Ed. Note: We are happy to share this reader response, which is part of a series developed by environmental science students at Loyola University Chicago from the course Environmental Sustainability.
Once we separate ourselves from nature a number of issues arise. We’ve begun to see ourselves as more than animals in an ecosystem, but as autonomous machines, acting and doing all in accordance with productivity and perfection. Community, an integral part of any society, is dissolved through isolation and individualism promoted through technology and social media. To be separate from nature is to go against earth cycles and animal habits. In contrast, when we see ourselves as a part of our planetary system we begin to follow similar patterns as our ancestors and become integrated with our various ecosystems, understanding it and striving to preserve it.
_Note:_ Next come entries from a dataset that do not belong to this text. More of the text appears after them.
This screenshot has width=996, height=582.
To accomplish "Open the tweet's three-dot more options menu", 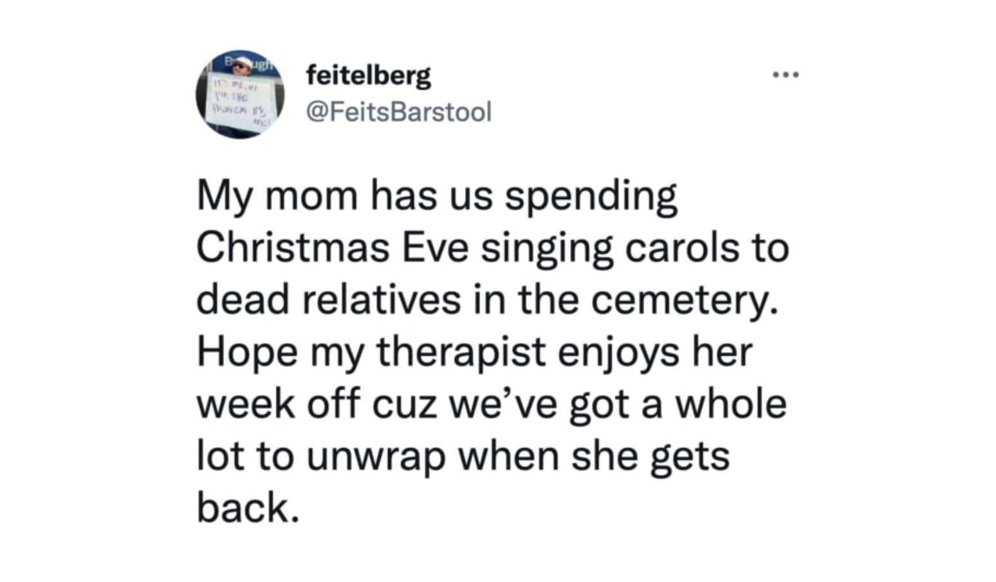I will tap(786, 76).
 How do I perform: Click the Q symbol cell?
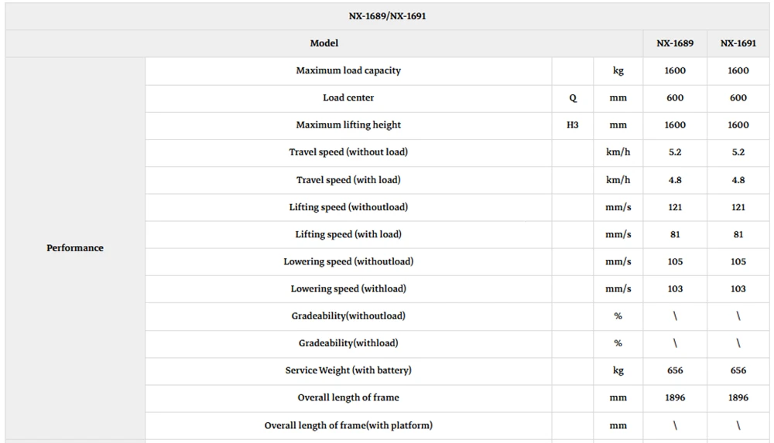573,97
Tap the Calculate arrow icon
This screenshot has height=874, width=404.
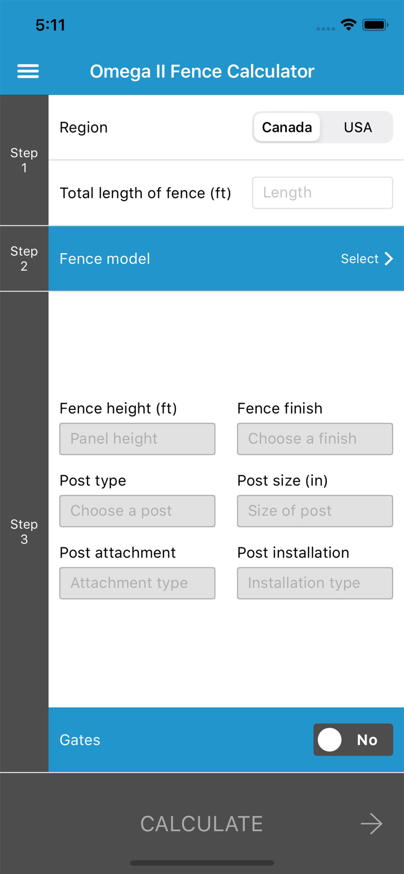372,824
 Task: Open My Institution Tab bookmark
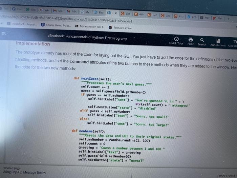pyautogui.click(x=90, y=26)

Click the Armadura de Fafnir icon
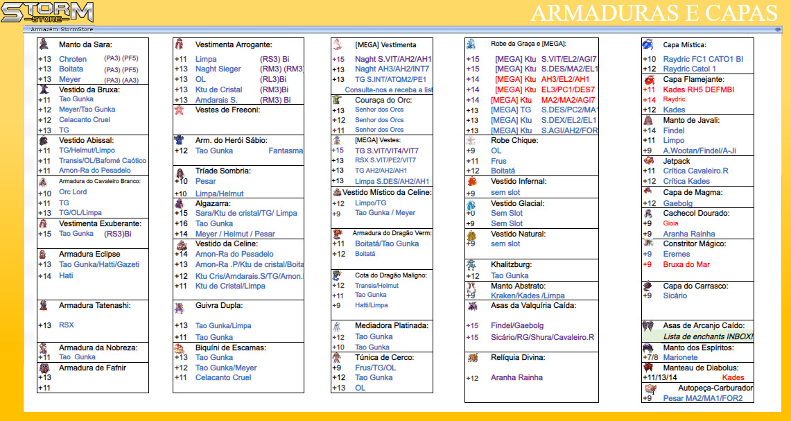click(44, 368)
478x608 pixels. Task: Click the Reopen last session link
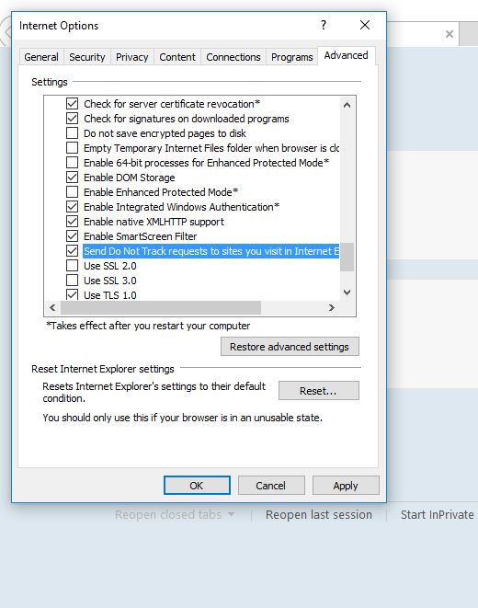click(x=319, y=514)
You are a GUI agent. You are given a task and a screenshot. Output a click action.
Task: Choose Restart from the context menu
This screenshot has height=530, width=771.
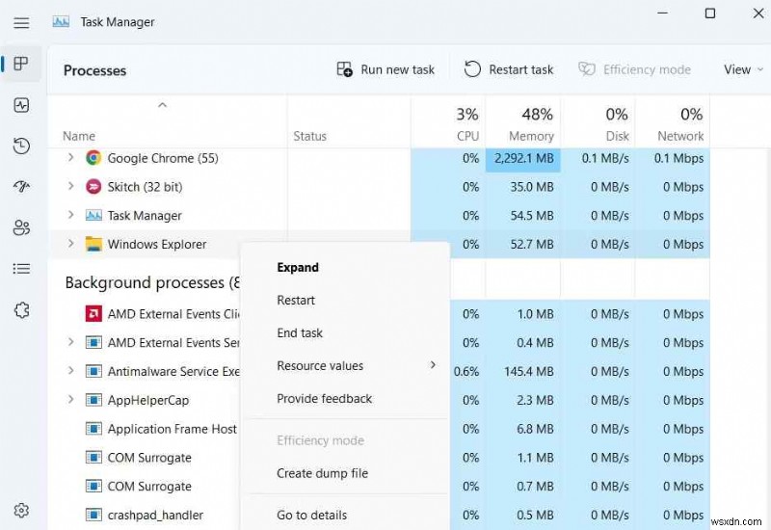(x=296, y=301)
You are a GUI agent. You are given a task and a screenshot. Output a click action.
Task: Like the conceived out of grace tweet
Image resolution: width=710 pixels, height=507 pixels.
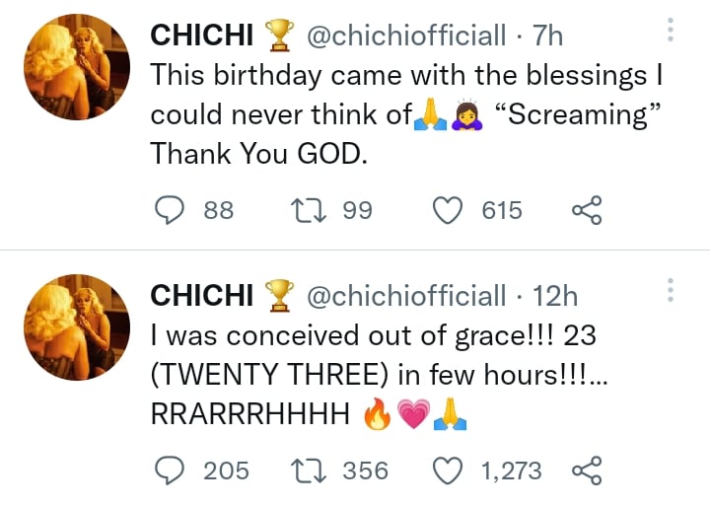[x=450, y=471]
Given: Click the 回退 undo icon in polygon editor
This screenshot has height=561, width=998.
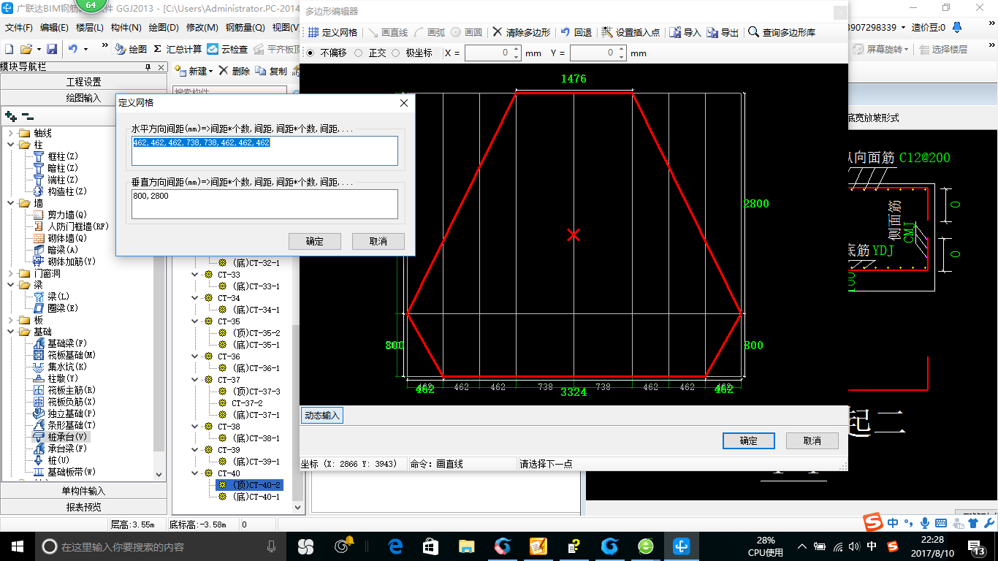Looking at the screenshot, I should click(565, 33).
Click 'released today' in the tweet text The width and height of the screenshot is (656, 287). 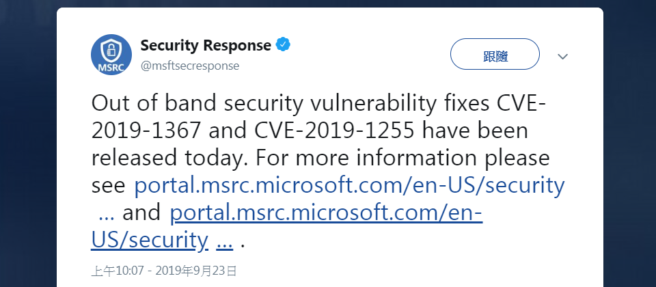pos(170,158)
Being a part of nature is being a part of a community, interacting and learning social behaviors that our ancestors developed to survive. Innately we still have this drive and continue to search for these relationships with others. In our current society that favors communication through technology, we no longer focus on these critical interactions. As a result, people are feeling as though they are missing these connections with others and it leads us to feel isolated and depressed. Social media is marketed to promote and showcase one’s life. This often leads to competition amongst friend groups and self-criticism if they aren’t doing this or that. Social media also creates unrealistic expectations of people that we compare ourselves to. If we fall short of this ideal, we begin to feel sad and disconnected once again. Communities exist to provide support and structure to groups of people. We learn critical skills and life lesson with the varied peoples we find in them and become more than just an individual but a whole. Communities exist in all facets of nature be it bacteria or a pod of whales. Humans evolved with this similar group structure. When we start to lose our sense of community, we become dissolved from nature.
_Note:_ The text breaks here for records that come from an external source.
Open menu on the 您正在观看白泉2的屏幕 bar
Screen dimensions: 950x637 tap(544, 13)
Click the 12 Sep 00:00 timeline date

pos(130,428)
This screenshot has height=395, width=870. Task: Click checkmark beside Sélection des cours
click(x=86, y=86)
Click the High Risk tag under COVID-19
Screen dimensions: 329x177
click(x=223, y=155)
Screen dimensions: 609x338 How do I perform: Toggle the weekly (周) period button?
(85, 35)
In our hyper-consumer and capitalist society, the person becomes no longer a person, but human capital, a commodity. All that we do now is to guarantee a secure future financially. We enroll our children in a special school to put them in the best academic shape to compete with fellow students. We purchase homes in neighborhoods where we hope the value of it will increase with time. We break our backs and brains to work 40 hour weeks with no benefits. Our lives are no longer dictated by the quality more so the quantity of cash and assets we have. We suffer because of it. We lose sleep to meet deadlines, spend less time with family and friends for work, restrict our diets, kick our asses for a diploma to show our worth There is a disconnection between the natural world and the monetary one we are forced to follow. Humans have never been so out of tune with nature. We are suffering because of this and trying to fit an impossible expectation. Who knew humans would become capital? Being apart from nature is being a human commodity and losing what it means to be a free animal.
To be one with nature and live along its guidelines is to be human. Or more correctly, Homo sapiens, a species of many. If we could start to see ourselves as a part of the ecosystem opposed to above it as individuals we can start to understand how it is we fit into it. We as a whole can begin to realize the damage that we’ve done and collectively work to change it. Change by moving towards renewable energies, changing the existing infrastructure, dispelling inequality and setting borders based on biomes opposed to fabricated states. We can’t focus on these things when we are desperately trying to get by and are too exhausted and depressed. There are a lot of issues that we have to overcome to revert back to the natural state. A state of community and balance within nature. If all we can do right now is sleep for 8 hours and call our friends and family on the phone. Then it will be the beginning of understanding and the yearning for a life apart of nature.